Tasks and exercises:
A - In the passage on CRP binding sites, what core sequence do CRP-S sites have?
B - From the passage on CRP binding sites, copy the part that opens with "Despite the extensive" and closes with "and ompC promoters.", substituting "strong" for "profound".
━━━━━ Selected passage ━━━━━
Despite the extensive variation among CRP sites, until our work no significance had been attached to which positions vary. Instead, the degree of similarity of any CRP site to the consensus was proposed to generate an adaptive hierarchy that allows genes with better sites to be preferentially activated at low cAMP concentrations. Similar hierarchies must exist for all DNA-binding proteins – ie. good sites are preferentially bound at low protein concentrations. Many regulatory mechanisms exploit this hierarchy, such as OmpR’s ability to act both as an activator and a repressor. When a sufficient number of OmpR molecules are active in DNA binding, both high- and low-affinity OmpR sites are occupied; the amount of occupancy has a profound influence on the activities of the ompF and ompC promoters.

The CRP-S story is different: CRP-N and CRP-S sites are each best described by a different consensus sequence: CRP-N sites have the core sequence TGTGA whereas CRP-S have TGCGA. DNA sequences in one population differ significantly (in a statistical sense) from sequences in the other population – and we can even detect this by eye.
━━━━━ Records shown ━━━━━
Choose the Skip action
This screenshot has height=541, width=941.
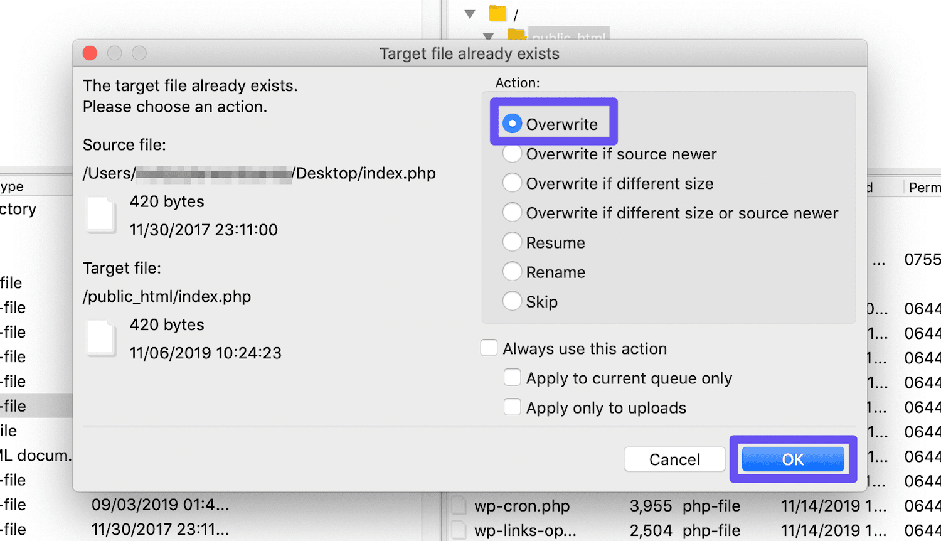tap(512, 301)
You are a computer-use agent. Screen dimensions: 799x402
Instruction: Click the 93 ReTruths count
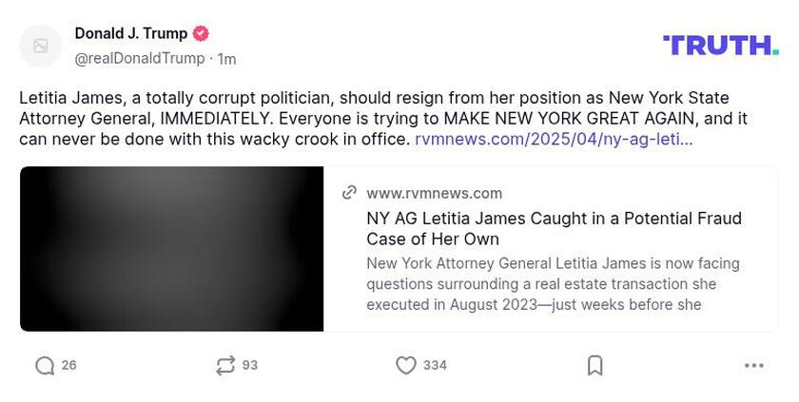(250, 366)
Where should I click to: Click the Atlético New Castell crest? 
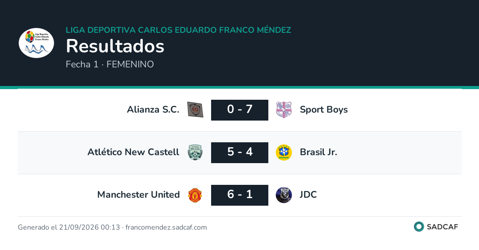[x=195, y=152]
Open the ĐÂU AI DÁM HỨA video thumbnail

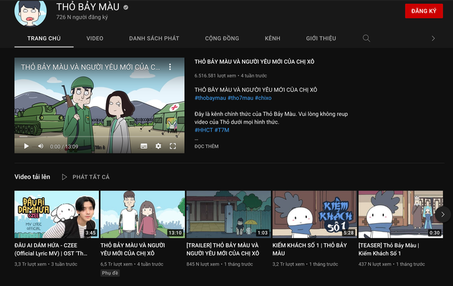tap(57, 214)
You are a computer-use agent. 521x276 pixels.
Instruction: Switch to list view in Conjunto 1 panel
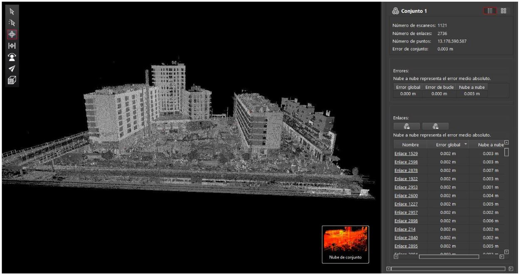point(490,11)
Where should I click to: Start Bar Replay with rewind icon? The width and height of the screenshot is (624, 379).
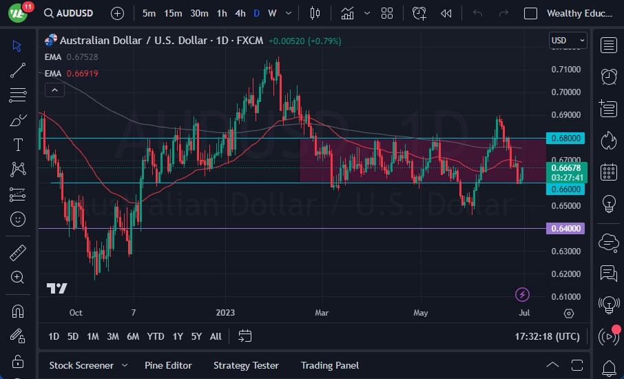(446, 13)
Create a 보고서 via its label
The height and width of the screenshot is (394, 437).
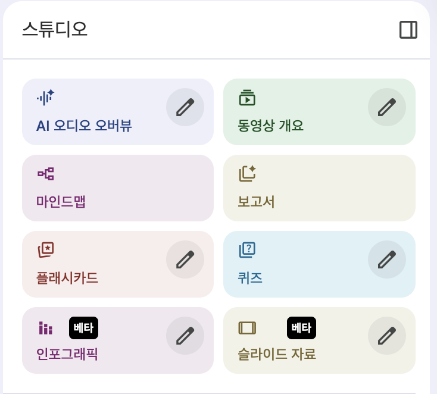pos(256,202)
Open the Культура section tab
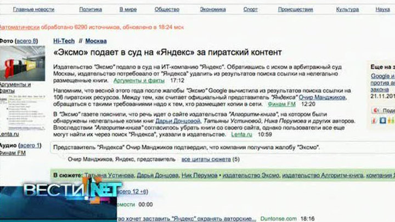The image size is (395, 222). [347, 9]
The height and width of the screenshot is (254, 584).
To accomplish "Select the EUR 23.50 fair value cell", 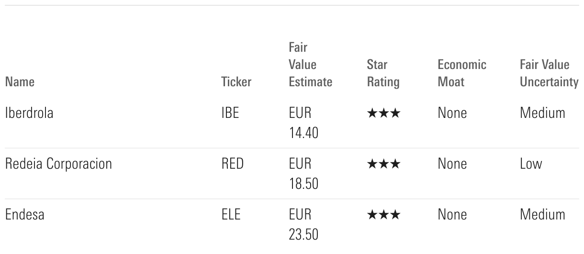I will 303,223.
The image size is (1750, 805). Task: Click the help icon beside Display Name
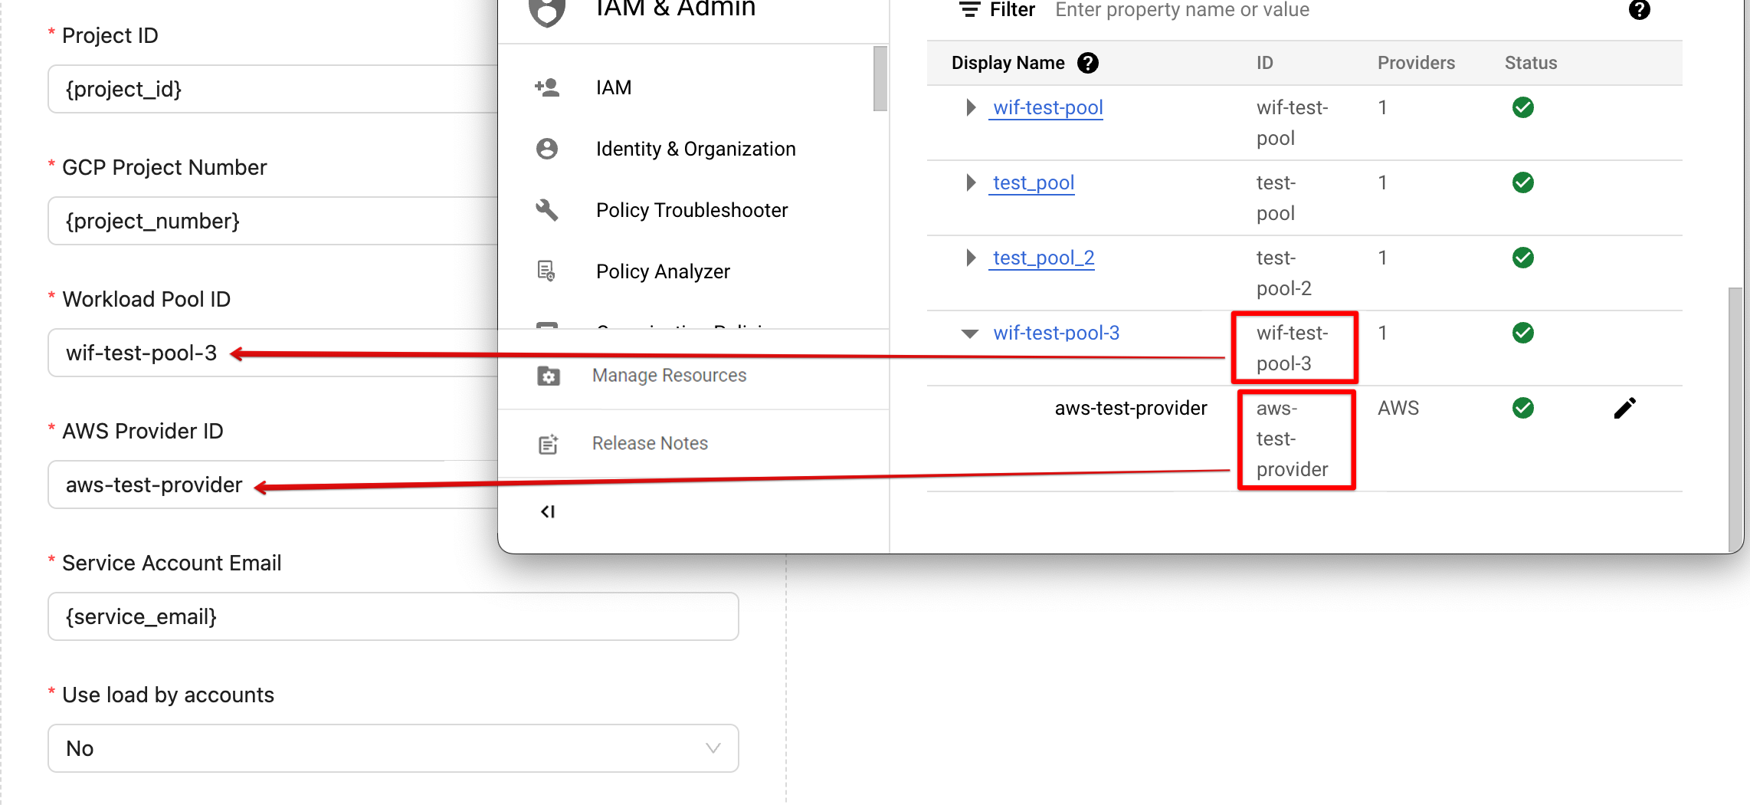1088,63
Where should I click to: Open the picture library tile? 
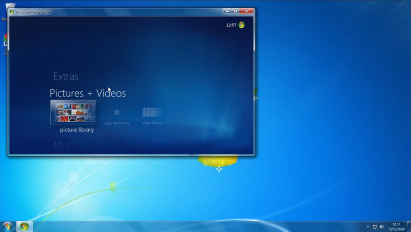[x=73, y=113]
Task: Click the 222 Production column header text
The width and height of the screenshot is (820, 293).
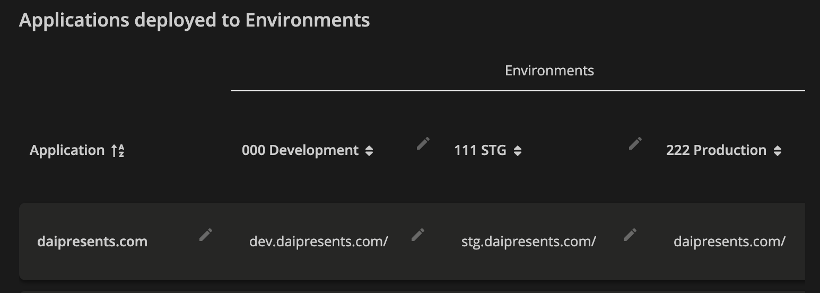Action: (x=716, y=151)
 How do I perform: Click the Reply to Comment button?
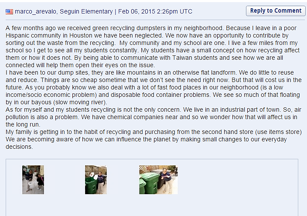pyautogui.click(x=276, y=11)
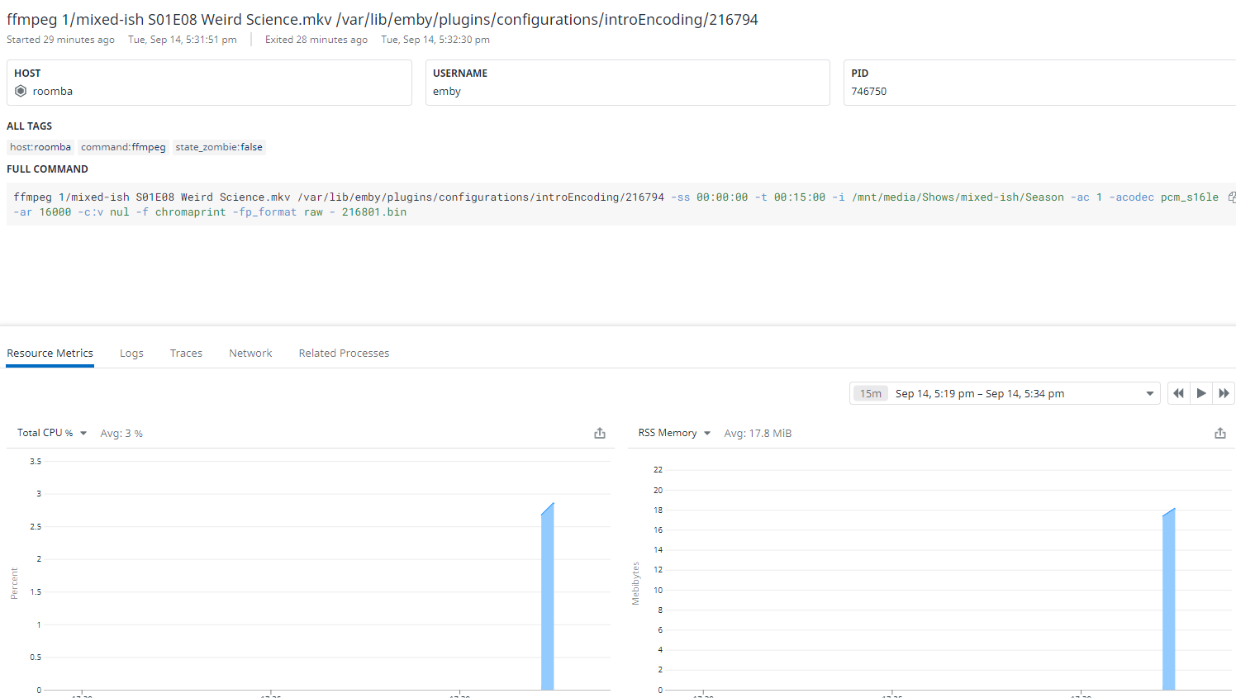The image size is (1236, 698).
Task: Click the state_zombie:false tag
Action: click(x=219, y=147)

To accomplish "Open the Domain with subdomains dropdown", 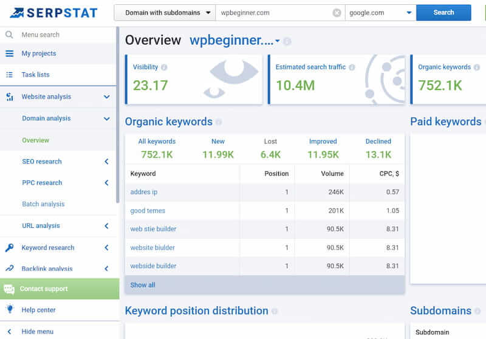I will click(x=165, y=12).
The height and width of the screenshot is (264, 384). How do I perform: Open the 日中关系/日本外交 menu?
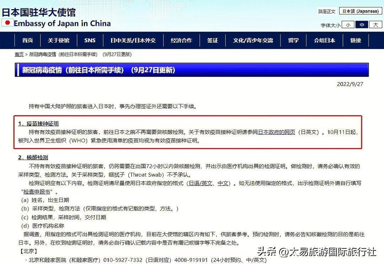[x=133, y=40]
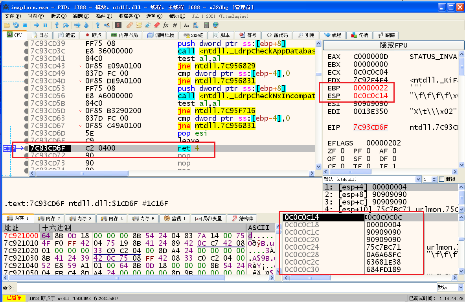
Task: Click the Run arrow toolbar icon
Action: coord(37,25)
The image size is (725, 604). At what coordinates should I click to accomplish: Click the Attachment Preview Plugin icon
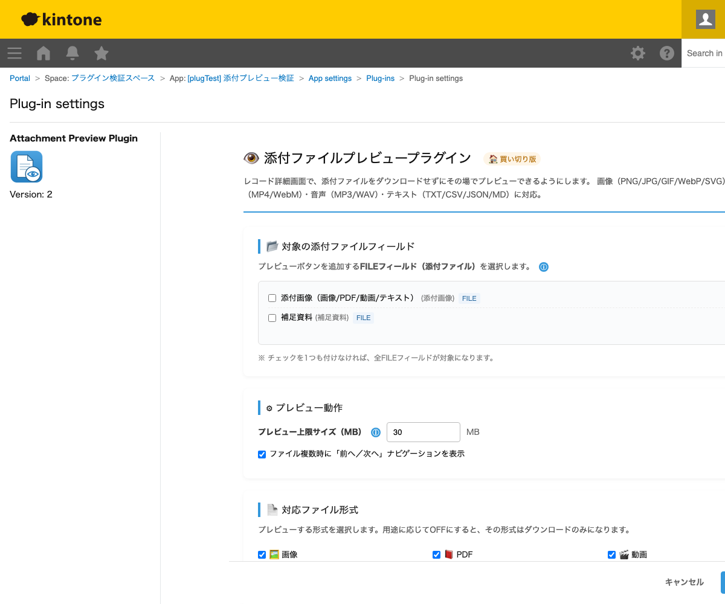27,167
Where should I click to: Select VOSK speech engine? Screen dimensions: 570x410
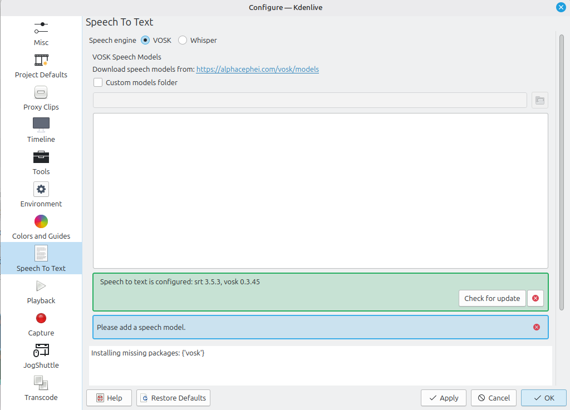[x=146, y=40]
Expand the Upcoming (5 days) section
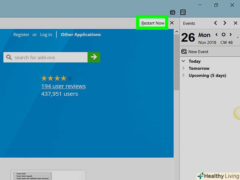The image size is (240, 180). pyautogui.click(x=183, y=75)
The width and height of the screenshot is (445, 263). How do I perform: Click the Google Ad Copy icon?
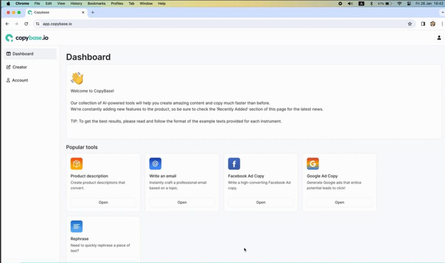coord(312,164)
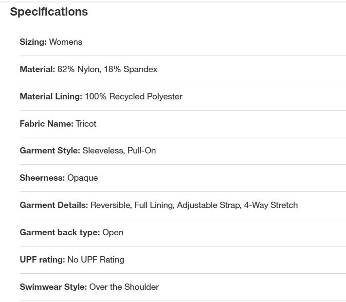Screen dimensions: 346x302
Task: Click the Fabric Name label
Action: (47, 124)
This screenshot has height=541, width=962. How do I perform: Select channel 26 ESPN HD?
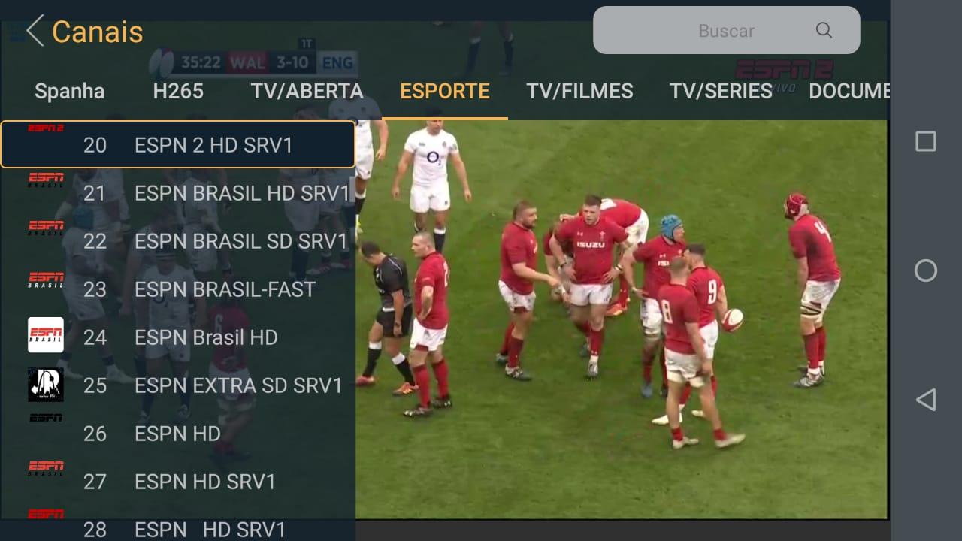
━━━━━
Answers for the tasks:
A - TGCGA

B -
Despite the extensive variation among CRP sites, until our work no significance had been attached to which positions vary. Instead, the degree of similarity of any CRP site to the consensus was proposed to generate an adaptive hierarchy that allows genes with better sites to be preferentially activated at low cAMP concentrations. Similar hierarchies must exist for all DNA-binding proteins – ie. good sites are preferentially bound at low protein concentrations. Many regulatory mechanisms exploit this hierarchy, such as OmpR’s ability to act both as an activator and a repressor. When a sufficient number of OmpR molecules are active in DNA binding, both high- and low-affinity OmpR sites are occupied; the amount of occupancy has a strong influence on the activities of the ompF and ompC promoters.